Dobre pytanie

Czwartek, VI Tydzień Zwykły, rok II, Mk 8,27-33

A wy za kogo mnie uważacie? Odpowiedział Mu Piotr: Ty jesteś Mesjasz. Wtedy surowo im przykazał, żeby nikomu o Nim nie mówili. I zaczął ich pouczać, że Syn Człowieczy musi wiele cierpieć, że będzie odrzucony przez starszych, arcykapłanów i uczonych w Piśmie; że będzie zabity, ale po trzech dniach zmartwychwstanie. A mówił zupełnie otwarcie te słowa. Wtedy Piotr wziął Go na bok i zaczął Go upominać. Lecz On obrócił się i patrząc na swych uczniów, zgromił Piotra słowami: Zejdź Mi z oczu, szatanie, bo nie myślisz o tym, co Boże, ale o tym, co ludzkie.

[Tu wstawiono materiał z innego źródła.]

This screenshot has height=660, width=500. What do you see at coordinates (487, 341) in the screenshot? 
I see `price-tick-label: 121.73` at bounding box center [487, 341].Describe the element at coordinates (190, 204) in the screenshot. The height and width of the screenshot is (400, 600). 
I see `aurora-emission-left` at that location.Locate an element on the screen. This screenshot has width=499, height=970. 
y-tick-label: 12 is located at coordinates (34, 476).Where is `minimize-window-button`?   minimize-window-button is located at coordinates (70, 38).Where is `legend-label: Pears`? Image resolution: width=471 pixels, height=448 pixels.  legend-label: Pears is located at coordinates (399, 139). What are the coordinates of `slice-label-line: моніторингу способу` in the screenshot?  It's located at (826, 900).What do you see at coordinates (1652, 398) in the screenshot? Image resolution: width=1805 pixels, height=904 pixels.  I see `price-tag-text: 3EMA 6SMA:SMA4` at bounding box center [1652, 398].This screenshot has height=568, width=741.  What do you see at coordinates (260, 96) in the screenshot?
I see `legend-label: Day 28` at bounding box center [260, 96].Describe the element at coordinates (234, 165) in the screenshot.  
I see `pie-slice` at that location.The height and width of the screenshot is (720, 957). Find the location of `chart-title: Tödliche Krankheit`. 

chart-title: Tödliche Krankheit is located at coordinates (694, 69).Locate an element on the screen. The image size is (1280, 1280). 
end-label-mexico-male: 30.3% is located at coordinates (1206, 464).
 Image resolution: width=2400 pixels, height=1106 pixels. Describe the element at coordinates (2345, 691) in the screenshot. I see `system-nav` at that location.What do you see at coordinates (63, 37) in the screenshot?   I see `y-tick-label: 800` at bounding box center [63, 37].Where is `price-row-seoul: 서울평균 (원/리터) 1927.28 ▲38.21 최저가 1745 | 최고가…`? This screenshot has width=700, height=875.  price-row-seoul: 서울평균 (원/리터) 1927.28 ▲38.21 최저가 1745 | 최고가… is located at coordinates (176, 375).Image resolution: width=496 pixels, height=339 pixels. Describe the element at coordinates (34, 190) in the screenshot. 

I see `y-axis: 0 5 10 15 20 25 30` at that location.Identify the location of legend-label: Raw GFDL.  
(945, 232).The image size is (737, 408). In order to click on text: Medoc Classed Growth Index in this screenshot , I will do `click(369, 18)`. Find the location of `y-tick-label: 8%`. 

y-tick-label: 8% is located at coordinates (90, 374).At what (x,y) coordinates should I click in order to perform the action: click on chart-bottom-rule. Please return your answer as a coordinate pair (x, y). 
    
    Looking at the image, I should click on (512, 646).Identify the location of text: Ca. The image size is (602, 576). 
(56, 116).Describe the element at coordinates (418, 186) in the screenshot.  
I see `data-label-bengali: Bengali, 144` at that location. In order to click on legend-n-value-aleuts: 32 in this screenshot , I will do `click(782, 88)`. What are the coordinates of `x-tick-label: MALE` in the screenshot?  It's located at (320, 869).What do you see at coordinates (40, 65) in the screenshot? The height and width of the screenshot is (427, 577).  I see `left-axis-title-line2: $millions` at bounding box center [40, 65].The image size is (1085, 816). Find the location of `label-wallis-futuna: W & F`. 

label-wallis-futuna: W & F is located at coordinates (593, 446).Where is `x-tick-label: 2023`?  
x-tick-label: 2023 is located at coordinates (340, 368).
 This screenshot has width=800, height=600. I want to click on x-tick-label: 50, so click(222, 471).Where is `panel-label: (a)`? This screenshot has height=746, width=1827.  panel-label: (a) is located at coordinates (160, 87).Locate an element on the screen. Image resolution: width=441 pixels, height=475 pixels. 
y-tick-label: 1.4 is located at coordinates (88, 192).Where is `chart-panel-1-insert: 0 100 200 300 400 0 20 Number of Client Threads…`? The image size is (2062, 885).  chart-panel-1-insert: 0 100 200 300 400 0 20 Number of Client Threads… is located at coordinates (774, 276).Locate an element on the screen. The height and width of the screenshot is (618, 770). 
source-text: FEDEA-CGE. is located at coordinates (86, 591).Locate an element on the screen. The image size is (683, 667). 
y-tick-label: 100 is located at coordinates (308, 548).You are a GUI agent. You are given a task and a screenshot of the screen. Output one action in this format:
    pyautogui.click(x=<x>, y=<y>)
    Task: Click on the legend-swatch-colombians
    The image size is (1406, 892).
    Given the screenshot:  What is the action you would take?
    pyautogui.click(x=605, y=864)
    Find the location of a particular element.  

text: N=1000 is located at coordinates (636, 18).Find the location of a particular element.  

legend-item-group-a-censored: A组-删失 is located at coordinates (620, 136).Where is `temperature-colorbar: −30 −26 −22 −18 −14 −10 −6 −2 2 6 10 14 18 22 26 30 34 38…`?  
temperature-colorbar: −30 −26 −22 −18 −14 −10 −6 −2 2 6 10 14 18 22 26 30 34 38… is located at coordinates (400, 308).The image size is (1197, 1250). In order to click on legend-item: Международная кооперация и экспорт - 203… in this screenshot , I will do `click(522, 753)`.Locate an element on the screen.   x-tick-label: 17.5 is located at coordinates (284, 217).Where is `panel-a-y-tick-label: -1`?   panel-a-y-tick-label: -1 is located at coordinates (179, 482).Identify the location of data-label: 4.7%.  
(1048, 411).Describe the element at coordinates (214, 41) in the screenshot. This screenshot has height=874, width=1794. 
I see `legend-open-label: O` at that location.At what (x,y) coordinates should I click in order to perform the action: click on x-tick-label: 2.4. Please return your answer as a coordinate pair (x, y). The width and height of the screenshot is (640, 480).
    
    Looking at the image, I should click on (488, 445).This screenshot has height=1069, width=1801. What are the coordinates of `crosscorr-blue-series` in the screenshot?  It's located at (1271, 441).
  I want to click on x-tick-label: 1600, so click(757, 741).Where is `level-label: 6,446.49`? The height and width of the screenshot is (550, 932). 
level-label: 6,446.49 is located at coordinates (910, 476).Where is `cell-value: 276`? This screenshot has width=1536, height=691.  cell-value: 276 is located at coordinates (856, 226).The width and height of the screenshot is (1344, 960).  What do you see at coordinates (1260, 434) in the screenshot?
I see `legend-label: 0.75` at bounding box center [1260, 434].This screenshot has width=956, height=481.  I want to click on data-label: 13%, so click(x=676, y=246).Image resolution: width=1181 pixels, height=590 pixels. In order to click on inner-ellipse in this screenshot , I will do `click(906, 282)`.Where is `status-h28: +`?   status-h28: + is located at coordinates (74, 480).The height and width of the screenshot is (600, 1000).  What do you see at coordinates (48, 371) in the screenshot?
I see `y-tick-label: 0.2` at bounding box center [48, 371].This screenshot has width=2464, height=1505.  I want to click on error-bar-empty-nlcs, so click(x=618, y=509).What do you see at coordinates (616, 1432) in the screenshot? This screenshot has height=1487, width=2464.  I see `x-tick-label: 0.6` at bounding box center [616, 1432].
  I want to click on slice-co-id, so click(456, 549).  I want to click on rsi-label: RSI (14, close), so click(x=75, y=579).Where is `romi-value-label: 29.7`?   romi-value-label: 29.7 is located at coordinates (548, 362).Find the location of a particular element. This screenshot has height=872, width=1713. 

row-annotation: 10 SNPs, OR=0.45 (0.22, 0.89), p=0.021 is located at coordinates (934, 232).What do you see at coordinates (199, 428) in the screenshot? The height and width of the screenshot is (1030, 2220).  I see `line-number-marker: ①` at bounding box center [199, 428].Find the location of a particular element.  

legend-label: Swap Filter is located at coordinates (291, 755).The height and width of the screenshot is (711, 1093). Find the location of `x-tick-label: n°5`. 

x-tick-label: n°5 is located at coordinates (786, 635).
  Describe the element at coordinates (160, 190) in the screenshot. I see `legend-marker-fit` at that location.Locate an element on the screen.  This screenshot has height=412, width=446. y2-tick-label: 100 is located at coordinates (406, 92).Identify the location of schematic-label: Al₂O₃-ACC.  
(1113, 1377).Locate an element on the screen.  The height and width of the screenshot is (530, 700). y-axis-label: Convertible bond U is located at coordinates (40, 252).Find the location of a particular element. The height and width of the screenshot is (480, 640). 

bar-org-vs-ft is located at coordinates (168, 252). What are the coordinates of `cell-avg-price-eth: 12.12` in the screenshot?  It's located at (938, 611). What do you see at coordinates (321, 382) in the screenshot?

         Pytanie było jedno, ale odpowiedzi wiele... Dzisiejsza Jezusowa katecheza pokazuje
jasno to, jak łatwo jest zrelacjonować czyjeś stanowiska; jak stosunkowo łatwo jest
mówić o wierze innych ludzi; przeprowadzić jakiś religijny ranking... Ale to, za kogo ja
sam uważam Jezusa Chrystusa nie jest już takie proste, a w każdym razie nie zawsze do
końca!
         Z pewnością, mogę dać i w istocie daję wiele odpowiedzi na to jedno
pytanie: „Jezus jest moim Przyjacielem”, „Jezus jest moim Panem”, „Jezus jest moim
Zbawicielem”. Zauważam przy tym, że łatwo jest mówić, kim jest dla mnie Jezus, ale
jakże trudno przyjąć Jego naukę w pełni, ze wszystkimi jej konsekwencjami.
Wydawać by się mogło, że Piotr znał Jezusa, a jednak w końcu usłyszał przykre
słowa. Jezus ostrzega dzisiaj i mnie przed niebezpieczeństwem kształtowania Go na
swój wzór i podobieństwo. Chrystusa muszę uczyć się wciąż na nowo przeżywać,
odkrywać, a Jego naukę przyjmować w całości – w tym, co łatwe i w tym, co
nieskończenie trudne.
          Kim zatem jest mnie Jezus Chrystus? Jakie jest Jego miejsce w moim życiu? Czy
przyjmuję Jego naukę w pełni? Jeśli nie, to warto mi się zastanowić nad tym, co mnie
ogranicza, aby w pełni uwierzyć i tą wiarą na co dzień żyć?